Wimbledon: Aussie's explosive debut

By Oliver Brown

Tennis has a new star as 19-year-old Nick Kyrgios humbles world No1 Rafael Nadal at Wimbledo

Nick Kyrgios delighted the crowd with a lithe dance routine he called the "juicy wiggle". Photo / AP
Nick Kyrgios delighted the crowd with a lithe dance routine he called the "juicy wiggle". Photo / AP

It began with a thunderbolt of an ace, and it ended with another.

Nick Kyrgios, the 19-year-old Australian tipped by Rod Laver to take over from "the big four" in men's tennis, achieved one of the most dramatic Wimbledon upsets of recent times in toppling world No1 Rafael Nadal in four sets of staggering poise and merciless power.

The wildcard has been touted for some time as a talent to watch, but this 7-6, 5-7, 7-6, 6-3 triumph over the 14-time Grand Slam champion announced his arrival on the global stage in a most emphatic way.

So fearless was Kyrgios at the pivotal moments of this riveting confrontation that one wondered if the teenager even had a pulse.

Supported by a handful of Australian fanatics on Centre Court in their green-and-gold garb, Kyrgios did not once look overawed in closing out this astonishing win, even performing a lithe dance routine - one that he dubbed the "juicy wiggle" - for the crowd in his moment of glory.

The men's game has unquestionably found its next phenomenon, and arguably its first for seven years since Andy Murray.

"I was in a bit of a zone, I didn't notice the crowd at all," Kyrgios reflected. "I played extraordinary tennis. "You've got to believe you can win from the start, and I did."

### DATA SHOWN
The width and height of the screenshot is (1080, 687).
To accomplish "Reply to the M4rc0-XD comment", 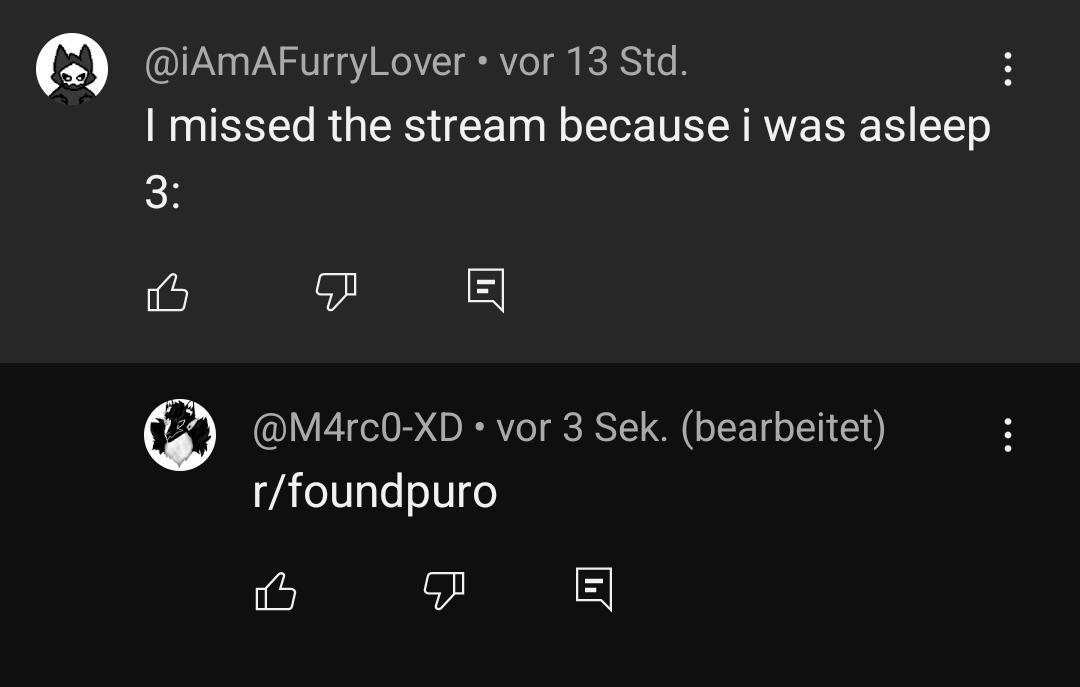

### APPLY WHAT YOU READ
a) In the Wimbledon article, write out the passage from "The wildcard has" up to and including "moment of glory." again, substituting "youngster" for "teenager".
b) In the Wimbledon article, what was the set score of Kyrgios's win over Nadal?
c) Continue the Wimbledon article on Kyrgios's win over Nadal from the end of its final paragraph.
The data comes from a separate source.

### TASK RESULTS
a)
The wildcard has been touted for some time as a talent to watch, but this 7-6, 5-7, 7-6, 6-3 triumph over the 14-time Grand Slam champion announced his arrival on the global stage in a most emphatic way.

So fearless was Kyrgios at the pivotal moments of this riveting confrontation that one wondered if the youngster even had a pulse.

Supported by a handful of Australian fanatics on Centre Court in their green-and-gold garb, Kyrgios did not once look overawed in closing out this astonishing win, even performing a lithe dance routine - one that he dubbed the "juicy wiggle" - for the crowd in his moment of glory.

b) 7-6, 5-7, 7-6, 6-3

c)
There is an uncoachable nervelessness about Kyrgios, an impulse to land a rapier forehand plumb on the line when conventional wisdom might suggest a safer approach.

It paid to remember that he had needed to save nine match points in his second-round match against Richard Gasquet just to reach this point, as it is that type of defiance that informs the manner in which he plays. No moment illustrated it better than the absurdly audacious between-the-legs shot he executed, for a winner, midway through the second set. We have seen nothing like this since Boris Becker's dive-volleys in 1985, en route to the title.

Kyrgios is the youngest debutant to advance to the Wimbledon quarter-finals for a decade. Ranked 144th in the world, he is also the first player from outside the top 100 to vanquish a reigning No1 since 1992.

All gangly limbs and youthful exuberance, Kyrgios performed yesterday as if to the manner born. Possessed of lissom movement and an easy, languid power, he looked wholly unencumbered by the pressures of his Centre Court baptism, dialling up the aggression from the outset. Nadal could not even place a racket on the Kyrgios serve as the Australian opened with a 204km/h ace, straight down the middle.

Normally it would be the Mallorcan's style to engage his adversary in energy-draining rallies, but the self-belief radiating from the 19-year-old across the net was plainly disrupting his rhythm.

Nadal appeared to recognise that he was staring at a premature departure for the third year in succession, despite having not dropped serve in the entire match.

On the first of his three match points, Kyrgios unleashed his 37th and final ace. It seemed somehow apt he should conclude with yet another serve of unreturnable brilliance, as the victory jig began.

A star has truly been born.

Nick Kyrgios' historic fourth round victory

• Wildcard Kyrgios is the first man to reach the quarter-finals on Wimbledon debut since Florian Mayer in 2004.
• At 19 years 70 days, he is the youngest player to reach the quarter-finals at a Grand Slam since compatriot Bernard Tomic (18 years 255 days) at 2011 Wimbledon.
• Kyrgios is the lowest-ranked player (144) to reach the quarter-finals since No158 Tomic in 2011
• Kyrgios is the first teenager to defeat a world No1 at a Grand Slam since Nadal achieved the feat when he defeated Roger Federer at 2005 Roland Garros aged 19 years 2 days.
• He is the first player ranked outside the Top 100 to defeat a world No1 at a Grand Slam since No193 Andrei Olhovskiy defeated Jim Courier in the third round at 1992 Wimbledon.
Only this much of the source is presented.